- Born: 1 March 1955 (age 70) Aurillac, France
- Occupation: Lawyer

= Patrick Maisonneuve =

French lawyer (born 1955)

Patrick Maisonneuve (born 1 March 1955) is a French lawyer of criminal law. He began his legal practice in 1979, and is known for taking on widely reviled high-profile clients that other lawyers have shunned. In 2013 and 2014 GQ ranked him the sixth most powerful lawyer of France.

He experienced a turning point in his career around 1990, when he joined the defense team in the COGEDIM affair (bogus invoices produced by an important building company) and the one of Henri Emmanuelli (in another affair of bogus invoices). Indeed, as a result, he gradually moved from cases of general criminal law to white collar criminality (without giving up the cases of murder, rape and terrorism entirely).

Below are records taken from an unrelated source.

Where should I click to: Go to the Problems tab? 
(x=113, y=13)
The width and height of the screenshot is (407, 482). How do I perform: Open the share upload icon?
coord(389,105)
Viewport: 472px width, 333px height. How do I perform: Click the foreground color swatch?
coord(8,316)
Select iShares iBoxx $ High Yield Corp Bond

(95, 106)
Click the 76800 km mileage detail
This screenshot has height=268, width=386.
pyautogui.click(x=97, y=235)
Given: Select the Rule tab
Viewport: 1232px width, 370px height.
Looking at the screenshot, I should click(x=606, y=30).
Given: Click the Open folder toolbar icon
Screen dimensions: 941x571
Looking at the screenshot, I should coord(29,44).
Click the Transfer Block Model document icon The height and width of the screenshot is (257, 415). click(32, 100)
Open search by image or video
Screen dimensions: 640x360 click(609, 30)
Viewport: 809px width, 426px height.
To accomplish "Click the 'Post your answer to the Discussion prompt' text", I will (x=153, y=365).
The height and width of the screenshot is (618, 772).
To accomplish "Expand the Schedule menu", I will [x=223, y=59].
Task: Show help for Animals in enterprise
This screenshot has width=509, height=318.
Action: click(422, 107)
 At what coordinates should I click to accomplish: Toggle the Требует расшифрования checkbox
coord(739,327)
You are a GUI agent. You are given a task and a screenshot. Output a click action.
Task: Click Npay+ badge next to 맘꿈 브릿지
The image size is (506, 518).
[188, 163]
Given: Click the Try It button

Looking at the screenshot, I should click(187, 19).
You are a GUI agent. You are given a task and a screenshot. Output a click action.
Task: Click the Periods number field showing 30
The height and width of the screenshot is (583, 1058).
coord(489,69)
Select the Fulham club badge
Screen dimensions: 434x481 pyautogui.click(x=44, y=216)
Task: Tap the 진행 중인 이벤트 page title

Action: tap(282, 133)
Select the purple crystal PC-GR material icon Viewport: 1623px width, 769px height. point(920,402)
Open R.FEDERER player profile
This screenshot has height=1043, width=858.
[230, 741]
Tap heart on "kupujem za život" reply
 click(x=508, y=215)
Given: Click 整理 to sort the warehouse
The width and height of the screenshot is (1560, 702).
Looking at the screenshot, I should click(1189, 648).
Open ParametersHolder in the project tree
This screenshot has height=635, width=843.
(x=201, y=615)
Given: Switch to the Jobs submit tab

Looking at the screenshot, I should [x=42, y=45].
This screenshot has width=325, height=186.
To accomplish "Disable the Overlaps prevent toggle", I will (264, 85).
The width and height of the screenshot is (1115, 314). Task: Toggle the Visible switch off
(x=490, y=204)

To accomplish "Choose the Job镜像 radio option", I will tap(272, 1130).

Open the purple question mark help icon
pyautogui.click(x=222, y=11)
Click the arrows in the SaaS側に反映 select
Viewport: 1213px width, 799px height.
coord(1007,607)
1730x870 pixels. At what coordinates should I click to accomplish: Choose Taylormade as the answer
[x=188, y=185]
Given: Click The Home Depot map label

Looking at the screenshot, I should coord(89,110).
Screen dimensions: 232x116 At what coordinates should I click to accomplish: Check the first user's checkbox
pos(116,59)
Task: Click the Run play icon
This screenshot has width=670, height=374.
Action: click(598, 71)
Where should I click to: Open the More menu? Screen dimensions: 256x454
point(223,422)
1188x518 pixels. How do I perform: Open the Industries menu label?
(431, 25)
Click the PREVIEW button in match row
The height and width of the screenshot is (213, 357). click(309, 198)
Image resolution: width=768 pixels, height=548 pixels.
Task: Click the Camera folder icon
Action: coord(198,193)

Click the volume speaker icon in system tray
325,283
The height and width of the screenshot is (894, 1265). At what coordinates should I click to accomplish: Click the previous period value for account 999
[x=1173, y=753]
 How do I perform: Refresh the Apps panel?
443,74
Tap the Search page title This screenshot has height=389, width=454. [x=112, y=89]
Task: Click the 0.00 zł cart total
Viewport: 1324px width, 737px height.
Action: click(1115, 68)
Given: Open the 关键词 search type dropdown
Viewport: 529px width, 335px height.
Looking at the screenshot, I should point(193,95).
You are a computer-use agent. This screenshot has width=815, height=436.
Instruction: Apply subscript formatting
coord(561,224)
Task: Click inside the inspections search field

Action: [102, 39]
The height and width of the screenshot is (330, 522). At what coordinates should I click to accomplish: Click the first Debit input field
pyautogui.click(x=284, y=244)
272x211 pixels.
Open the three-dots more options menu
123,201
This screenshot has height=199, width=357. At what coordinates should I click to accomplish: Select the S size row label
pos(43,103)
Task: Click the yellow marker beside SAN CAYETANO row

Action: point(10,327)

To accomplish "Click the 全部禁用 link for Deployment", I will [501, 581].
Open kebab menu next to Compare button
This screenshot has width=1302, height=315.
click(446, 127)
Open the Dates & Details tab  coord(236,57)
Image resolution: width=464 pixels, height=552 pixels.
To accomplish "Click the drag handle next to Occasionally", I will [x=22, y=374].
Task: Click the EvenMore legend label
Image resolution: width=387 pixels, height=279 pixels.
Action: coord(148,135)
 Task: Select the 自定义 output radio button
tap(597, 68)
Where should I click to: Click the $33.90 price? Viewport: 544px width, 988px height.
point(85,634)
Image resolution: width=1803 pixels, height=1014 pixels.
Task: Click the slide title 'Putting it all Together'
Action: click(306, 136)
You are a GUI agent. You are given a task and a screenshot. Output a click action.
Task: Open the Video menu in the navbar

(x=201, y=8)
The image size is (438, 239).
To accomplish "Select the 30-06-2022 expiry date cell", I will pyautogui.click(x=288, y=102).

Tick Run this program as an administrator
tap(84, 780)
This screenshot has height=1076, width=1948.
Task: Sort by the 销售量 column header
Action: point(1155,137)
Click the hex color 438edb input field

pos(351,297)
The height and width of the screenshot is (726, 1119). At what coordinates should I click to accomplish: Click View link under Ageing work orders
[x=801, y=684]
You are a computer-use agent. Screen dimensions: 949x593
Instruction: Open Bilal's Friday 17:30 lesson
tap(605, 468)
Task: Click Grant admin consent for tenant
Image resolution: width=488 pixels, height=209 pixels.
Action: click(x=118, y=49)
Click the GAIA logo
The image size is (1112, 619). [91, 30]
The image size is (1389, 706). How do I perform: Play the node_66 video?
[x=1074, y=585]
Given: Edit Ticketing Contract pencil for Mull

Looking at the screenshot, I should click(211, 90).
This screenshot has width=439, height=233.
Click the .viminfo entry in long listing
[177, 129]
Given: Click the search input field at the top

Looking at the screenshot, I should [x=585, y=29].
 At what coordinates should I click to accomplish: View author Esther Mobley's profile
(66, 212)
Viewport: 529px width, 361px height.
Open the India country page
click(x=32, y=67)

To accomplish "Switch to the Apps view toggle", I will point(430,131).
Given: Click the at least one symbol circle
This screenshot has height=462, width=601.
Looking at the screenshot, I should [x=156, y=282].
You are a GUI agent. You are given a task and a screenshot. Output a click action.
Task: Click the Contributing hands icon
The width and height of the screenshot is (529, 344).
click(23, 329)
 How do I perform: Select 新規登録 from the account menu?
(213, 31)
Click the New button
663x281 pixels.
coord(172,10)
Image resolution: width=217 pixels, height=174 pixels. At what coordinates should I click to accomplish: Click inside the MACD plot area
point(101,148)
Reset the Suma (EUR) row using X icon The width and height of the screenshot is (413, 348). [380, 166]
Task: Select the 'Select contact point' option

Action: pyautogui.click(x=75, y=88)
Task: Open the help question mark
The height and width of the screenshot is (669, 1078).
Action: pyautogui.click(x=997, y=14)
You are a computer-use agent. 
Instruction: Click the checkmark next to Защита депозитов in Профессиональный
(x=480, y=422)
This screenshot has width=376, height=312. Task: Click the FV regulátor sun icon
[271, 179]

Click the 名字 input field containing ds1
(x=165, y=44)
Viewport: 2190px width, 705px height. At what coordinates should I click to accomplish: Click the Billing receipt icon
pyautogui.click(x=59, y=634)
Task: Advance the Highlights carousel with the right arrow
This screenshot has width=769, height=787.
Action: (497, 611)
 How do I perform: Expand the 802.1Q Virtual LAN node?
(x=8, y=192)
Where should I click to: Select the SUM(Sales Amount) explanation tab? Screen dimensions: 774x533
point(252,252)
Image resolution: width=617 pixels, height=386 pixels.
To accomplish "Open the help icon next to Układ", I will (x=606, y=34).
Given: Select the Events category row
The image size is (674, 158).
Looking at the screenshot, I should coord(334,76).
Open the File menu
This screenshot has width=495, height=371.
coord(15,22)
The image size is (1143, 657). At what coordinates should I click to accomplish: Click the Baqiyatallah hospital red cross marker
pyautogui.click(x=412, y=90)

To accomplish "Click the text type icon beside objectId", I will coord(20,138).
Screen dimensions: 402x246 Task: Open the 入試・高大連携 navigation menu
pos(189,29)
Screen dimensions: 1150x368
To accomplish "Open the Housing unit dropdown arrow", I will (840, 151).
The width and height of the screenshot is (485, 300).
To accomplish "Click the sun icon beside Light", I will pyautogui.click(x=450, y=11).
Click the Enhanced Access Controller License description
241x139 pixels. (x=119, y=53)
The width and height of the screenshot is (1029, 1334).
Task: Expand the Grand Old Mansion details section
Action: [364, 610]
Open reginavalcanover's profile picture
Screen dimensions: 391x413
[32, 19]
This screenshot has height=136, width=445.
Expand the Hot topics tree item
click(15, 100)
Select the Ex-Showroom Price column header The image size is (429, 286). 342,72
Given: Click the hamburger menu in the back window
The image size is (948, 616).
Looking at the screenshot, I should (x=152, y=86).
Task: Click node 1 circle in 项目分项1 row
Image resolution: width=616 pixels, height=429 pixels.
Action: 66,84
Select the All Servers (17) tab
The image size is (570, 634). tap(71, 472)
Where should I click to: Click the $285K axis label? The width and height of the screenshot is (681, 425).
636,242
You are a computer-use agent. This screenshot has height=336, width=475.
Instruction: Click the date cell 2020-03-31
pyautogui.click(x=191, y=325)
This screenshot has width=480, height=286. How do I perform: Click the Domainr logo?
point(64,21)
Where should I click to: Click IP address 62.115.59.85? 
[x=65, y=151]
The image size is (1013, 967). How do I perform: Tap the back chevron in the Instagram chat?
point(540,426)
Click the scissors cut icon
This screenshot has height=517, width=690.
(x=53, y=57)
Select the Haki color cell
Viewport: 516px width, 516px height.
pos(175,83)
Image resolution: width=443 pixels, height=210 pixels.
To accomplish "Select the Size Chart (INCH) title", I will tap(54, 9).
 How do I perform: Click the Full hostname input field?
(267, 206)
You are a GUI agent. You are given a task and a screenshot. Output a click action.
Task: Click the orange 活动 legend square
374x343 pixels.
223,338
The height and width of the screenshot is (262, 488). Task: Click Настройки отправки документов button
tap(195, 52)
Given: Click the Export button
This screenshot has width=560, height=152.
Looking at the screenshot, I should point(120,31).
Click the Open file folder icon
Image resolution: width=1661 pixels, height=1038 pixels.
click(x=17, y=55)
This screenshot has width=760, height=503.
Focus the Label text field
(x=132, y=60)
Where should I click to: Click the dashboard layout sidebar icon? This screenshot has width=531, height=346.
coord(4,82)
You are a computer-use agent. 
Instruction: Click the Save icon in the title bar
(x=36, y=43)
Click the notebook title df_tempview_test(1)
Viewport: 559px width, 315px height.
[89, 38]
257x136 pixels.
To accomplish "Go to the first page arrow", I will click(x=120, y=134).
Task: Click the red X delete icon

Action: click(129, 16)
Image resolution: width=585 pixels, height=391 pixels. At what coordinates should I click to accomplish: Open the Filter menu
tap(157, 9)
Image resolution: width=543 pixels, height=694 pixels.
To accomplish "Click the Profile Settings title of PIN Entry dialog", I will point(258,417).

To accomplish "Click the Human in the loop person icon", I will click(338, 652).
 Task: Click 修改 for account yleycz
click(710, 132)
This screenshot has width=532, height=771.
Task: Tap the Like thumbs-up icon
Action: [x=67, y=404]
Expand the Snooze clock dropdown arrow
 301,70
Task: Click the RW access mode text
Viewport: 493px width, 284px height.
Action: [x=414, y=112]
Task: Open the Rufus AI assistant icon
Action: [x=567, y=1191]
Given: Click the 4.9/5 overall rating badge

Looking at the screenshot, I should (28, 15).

He defended Edmond Hervé in the ministers' trial of the Infected blood scandal in 1999, after years of investigations and procedure; Gilles Ménage (former chief of staff of François Mitterrand) in the trial (2005) of the Presidency's abusive wiretappings (1983–1986); and Sébastien de Montessus, former director of mines of Areva, sued by his own ex-boss, Anne Lauvergeon, for alleged spying of her private life (Sébastien de Montessus has been acquitted). One of his most unpopular clients was Fabrice Burgaud, made famous by the Outreau affair. He defended him in front of the Conseil supérieur de la magistrature (CSM, Higher Judicial Council), and sued two national newspapers as well as Bertrand Tavernier for libel. The newspapers and the movie director have been sentenced. In 2009, Maisonneuve defended the Church of Scientology on charges of profiting illegally. He is defence lawyer for Yoo Som-na, the eldest daughter of Yoo Byung-eun and Christine Lagarde, director of the International Monetary Fund

Regardless, Maisonneuve is on the plaintiffs' side in some important cases, especially the case of the Fédération nationale de la mutualité française against Laboratoires Servier (Mediator scandal) and that of the European Parliament against Marine Le Pen.

On 26 May 2014, Maisonneuve revealed during a press conference that the company Bygmalion, for which he is the lawyer, made bogus invoices as a result of the pressure exerted by the staff of Nicolas Sarkozy and by the UMP: instead of making bills for Nicolas Sarkozy's campaign, Bygmalion was requested to exaggerate or to invent works for the UMP's ordinary activities, because the electoral expenses exceeded the legal spending limit. Patrick Maisonneuve estimated the total amount of the fake invoices to "more than 10 million euros" and called the demand of the UMP for "financial blackmail". The next day, the chairman of the UMP, Jean-François Copé announced his resignation. The criminal investigation accelerated during the following months. In the name of his clients, Patrick Maisonneuve also filed three complaints against Le Point, who, in three different articles, had accused Bygmalion of profiting illegally (an accusation never endorsed by the investigative magistrates in charge of the case). After Nicolas Sarkozy was formally indicted in February 2016, Patrick Maisonneuve expressed his satisfaction and reiterated his position: The bogus invoices were all about the excessive expenses of Nicolas Sarkozy's campaign.